Plasma systems with endpoint detection are typically used to etch polysilicon and metal [1]. Etch rate depends on the exposed area ("loading effect"). If this dependence is neglected, severe physical variations of nominal etching conditions may occur at the wafer level, resulting in poor statistical process control of minimum-size patterns. Ultimately, this can lead to yield loss. The loading effect is therefore of fundamental importance in wafer manufacturing. Because the exposed area is determined by the photolithography-masking step preceding the etching process, this article will focus on mask characteristics, in particular, mask transmittance.

Figure 1. A typical reticle layout made of three columns and four rows of dice.Click here to enlarge image

In fine tuning the etch recipes to achieve the best process performance, the evaluation of the wafer exposed area is a key issue, which leads to the necessary evaluation of transmittance-related mask characteristics. A typical example is offered by polysilicon etch steps, wherein the same recipe may lead to polysilicon under- or over-etch in devices featuring different mask transmittances. This can be better understood, for instance, by thinking of the intrinsically different pattern density of a wafer containing DRAMs as opposed to one containing microprocessors.
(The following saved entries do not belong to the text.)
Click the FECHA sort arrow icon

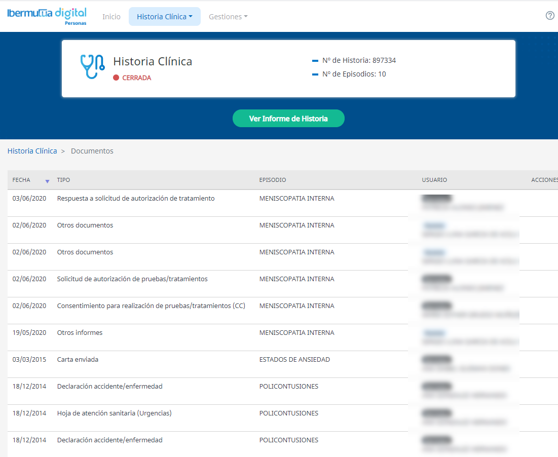[47, 181]
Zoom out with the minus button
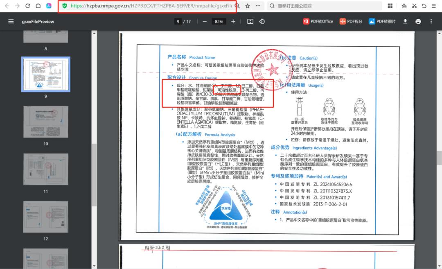The image size is (442, 269). 205,21
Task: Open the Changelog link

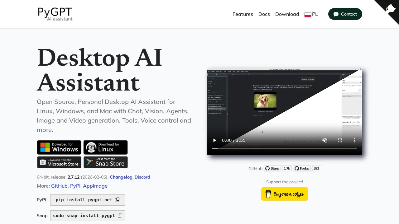Action: [x=121, y=177]
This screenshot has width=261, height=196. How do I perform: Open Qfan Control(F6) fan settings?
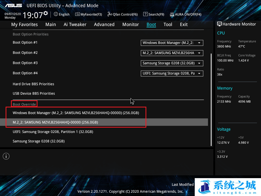click(x=123, y=14)
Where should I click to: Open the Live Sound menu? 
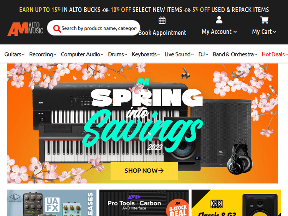179,54
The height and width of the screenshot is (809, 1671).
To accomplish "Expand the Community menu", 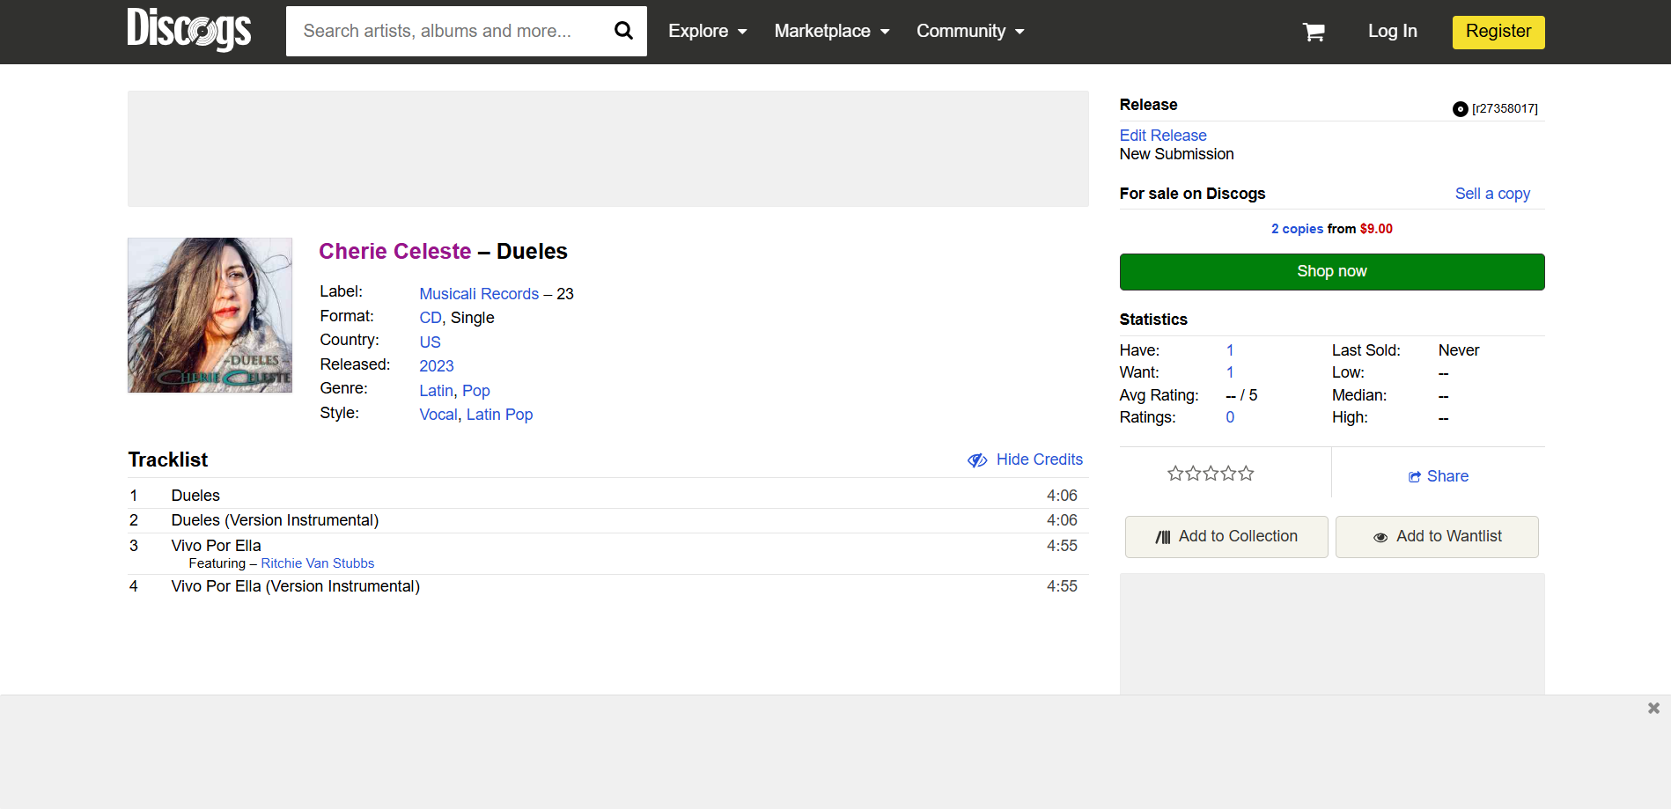I will [970, 31].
Figure 2. a) A wafer-saturating map with stepper shots covering the whole available surface, which patterns the dice to the wafer edge. This is the result of a stepper tool with a relatively large field (2x). b) A wafer-nonsaturating map with fewer stepper shots reaching the wafer edge. This is the result of a stepper tool with a small exposure field (4x, 5x). A stepper field that is one-fourth of the one shown in Fig. 2a is assumed.Click here to enlarge image

Because of its quadratic dependence on the wafer radius, the loading effect must also be taken into account in preparing the transition to larger-diameter wafers. In fact, assuming the same pattern density and minimum size technology, the film quantity to be etched will linearly increase with the wafer area and the physical/chemical process conditions inside the etching reactor will be much different. This is only a first-order effect, a macroloading effect. Second-order effects such as microloading and aspect ratio dependence may also be present if the transition to larger wafer diameters is accompanied by a reduction in minimum feature size [2].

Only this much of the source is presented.